Dataset entries:

——————————

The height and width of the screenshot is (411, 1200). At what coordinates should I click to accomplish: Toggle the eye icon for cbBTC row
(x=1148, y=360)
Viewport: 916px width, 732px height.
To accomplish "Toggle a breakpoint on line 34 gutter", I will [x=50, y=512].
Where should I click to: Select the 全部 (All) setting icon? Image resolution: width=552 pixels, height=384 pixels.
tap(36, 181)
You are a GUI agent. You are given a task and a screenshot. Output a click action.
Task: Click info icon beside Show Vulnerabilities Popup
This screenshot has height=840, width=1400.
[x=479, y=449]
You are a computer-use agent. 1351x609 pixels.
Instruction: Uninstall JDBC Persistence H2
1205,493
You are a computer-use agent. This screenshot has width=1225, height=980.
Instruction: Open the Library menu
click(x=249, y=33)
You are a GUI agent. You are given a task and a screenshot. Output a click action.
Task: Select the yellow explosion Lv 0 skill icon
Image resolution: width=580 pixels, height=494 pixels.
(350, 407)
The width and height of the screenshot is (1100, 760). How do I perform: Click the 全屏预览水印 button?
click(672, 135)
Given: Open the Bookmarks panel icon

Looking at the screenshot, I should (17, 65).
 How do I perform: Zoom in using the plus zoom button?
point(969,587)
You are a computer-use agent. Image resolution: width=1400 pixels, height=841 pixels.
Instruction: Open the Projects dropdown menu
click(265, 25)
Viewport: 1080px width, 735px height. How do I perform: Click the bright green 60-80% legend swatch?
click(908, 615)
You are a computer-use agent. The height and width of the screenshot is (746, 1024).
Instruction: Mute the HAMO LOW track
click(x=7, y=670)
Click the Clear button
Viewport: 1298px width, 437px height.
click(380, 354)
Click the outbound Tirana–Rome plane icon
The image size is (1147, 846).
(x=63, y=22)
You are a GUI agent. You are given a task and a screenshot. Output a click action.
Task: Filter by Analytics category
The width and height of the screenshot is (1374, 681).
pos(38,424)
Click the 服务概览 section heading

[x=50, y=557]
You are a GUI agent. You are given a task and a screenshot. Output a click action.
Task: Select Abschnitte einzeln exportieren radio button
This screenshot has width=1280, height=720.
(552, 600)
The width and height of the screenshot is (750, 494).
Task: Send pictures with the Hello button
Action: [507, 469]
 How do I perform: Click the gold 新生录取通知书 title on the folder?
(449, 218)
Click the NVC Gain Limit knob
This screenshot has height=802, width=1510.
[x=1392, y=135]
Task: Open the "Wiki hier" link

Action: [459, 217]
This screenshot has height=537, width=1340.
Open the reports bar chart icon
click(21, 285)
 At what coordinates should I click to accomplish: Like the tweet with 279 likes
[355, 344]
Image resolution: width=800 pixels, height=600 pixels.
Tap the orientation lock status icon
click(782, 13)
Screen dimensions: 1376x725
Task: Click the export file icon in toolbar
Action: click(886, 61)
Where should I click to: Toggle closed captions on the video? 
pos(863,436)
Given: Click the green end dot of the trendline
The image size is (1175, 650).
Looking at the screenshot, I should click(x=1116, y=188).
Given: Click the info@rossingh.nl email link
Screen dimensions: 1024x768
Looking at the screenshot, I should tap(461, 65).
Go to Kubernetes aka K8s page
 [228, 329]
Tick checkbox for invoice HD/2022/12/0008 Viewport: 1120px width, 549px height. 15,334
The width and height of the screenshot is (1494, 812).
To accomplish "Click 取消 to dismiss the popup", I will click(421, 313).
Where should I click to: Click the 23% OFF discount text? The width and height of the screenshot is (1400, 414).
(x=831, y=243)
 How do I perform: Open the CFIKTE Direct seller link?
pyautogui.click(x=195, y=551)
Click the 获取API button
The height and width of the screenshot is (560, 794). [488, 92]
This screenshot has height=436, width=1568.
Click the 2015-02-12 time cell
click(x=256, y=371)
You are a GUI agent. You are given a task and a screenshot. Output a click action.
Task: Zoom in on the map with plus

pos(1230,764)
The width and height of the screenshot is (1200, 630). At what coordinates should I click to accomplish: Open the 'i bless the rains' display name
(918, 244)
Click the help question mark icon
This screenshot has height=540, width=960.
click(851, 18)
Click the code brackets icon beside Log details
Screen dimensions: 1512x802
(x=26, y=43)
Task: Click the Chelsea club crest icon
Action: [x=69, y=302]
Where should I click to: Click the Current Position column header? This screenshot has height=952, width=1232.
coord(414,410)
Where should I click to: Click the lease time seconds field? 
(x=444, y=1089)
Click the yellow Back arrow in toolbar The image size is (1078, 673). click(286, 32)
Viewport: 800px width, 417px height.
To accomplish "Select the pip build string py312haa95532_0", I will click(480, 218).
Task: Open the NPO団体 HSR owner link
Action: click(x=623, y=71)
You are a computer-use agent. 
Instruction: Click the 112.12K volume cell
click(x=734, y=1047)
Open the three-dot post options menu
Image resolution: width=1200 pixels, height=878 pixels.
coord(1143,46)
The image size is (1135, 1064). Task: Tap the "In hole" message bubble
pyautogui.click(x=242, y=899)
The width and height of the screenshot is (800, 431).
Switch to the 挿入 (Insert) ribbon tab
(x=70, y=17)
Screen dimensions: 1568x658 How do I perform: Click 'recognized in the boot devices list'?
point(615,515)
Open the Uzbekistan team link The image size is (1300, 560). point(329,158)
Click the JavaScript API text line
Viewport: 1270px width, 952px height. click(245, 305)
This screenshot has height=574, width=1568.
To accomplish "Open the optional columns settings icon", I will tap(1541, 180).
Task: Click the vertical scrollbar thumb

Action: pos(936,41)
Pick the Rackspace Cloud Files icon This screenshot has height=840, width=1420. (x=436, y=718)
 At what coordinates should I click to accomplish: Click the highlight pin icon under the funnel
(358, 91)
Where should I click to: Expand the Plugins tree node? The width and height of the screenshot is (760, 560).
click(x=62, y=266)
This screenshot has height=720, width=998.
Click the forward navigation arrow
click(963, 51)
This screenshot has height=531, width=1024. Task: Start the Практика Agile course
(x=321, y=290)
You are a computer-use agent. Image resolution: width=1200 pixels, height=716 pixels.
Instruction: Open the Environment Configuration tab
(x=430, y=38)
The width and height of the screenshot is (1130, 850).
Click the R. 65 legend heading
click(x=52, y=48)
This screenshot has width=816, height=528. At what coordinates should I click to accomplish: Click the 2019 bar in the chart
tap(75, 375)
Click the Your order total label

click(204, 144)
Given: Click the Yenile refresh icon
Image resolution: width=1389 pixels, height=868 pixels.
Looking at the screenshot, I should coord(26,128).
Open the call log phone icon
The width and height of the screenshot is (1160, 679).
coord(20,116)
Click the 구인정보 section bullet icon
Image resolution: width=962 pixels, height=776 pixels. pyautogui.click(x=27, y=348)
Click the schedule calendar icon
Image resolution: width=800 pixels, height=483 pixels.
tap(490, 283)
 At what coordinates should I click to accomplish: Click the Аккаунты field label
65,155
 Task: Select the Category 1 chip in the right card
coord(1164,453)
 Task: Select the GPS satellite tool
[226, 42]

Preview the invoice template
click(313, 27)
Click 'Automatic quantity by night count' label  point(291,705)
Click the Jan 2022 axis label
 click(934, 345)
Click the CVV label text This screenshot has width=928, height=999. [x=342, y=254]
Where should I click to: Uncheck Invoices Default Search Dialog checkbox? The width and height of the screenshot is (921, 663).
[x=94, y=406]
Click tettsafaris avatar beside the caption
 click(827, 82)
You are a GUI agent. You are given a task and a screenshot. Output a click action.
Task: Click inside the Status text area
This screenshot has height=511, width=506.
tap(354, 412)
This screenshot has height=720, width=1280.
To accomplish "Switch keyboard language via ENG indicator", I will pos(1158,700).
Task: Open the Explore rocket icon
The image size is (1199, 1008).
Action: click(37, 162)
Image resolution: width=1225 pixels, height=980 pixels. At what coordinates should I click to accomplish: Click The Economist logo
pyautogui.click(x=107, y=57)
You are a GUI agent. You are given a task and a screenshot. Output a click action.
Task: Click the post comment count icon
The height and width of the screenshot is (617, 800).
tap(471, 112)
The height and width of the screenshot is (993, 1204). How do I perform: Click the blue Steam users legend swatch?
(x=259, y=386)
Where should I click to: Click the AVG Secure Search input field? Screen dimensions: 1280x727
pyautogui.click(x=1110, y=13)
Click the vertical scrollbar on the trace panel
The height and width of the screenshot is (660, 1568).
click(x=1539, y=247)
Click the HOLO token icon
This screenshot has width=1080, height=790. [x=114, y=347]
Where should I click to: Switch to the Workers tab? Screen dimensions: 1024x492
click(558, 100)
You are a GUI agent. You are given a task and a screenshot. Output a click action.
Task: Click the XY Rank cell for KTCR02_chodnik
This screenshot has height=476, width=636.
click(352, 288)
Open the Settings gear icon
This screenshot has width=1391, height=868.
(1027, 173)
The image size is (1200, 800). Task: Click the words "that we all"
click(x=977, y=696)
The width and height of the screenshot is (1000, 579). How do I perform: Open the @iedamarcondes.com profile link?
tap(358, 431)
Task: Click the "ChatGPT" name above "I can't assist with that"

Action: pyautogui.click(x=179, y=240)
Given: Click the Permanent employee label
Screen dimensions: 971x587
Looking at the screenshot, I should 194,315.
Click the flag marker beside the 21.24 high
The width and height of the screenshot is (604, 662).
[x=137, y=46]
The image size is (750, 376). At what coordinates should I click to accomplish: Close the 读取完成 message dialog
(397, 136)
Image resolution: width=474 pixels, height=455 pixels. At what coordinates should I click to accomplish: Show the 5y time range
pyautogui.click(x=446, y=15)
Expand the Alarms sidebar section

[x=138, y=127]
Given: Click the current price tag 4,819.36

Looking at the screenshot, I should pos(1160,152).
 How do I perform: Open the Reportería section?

——————————

Assignment: Every line above that carries the string "info" should be copied.

Result:
Task: Click info icon beside Show Vulnerabilities Popup
Given: Click the info@rossingh.nl email link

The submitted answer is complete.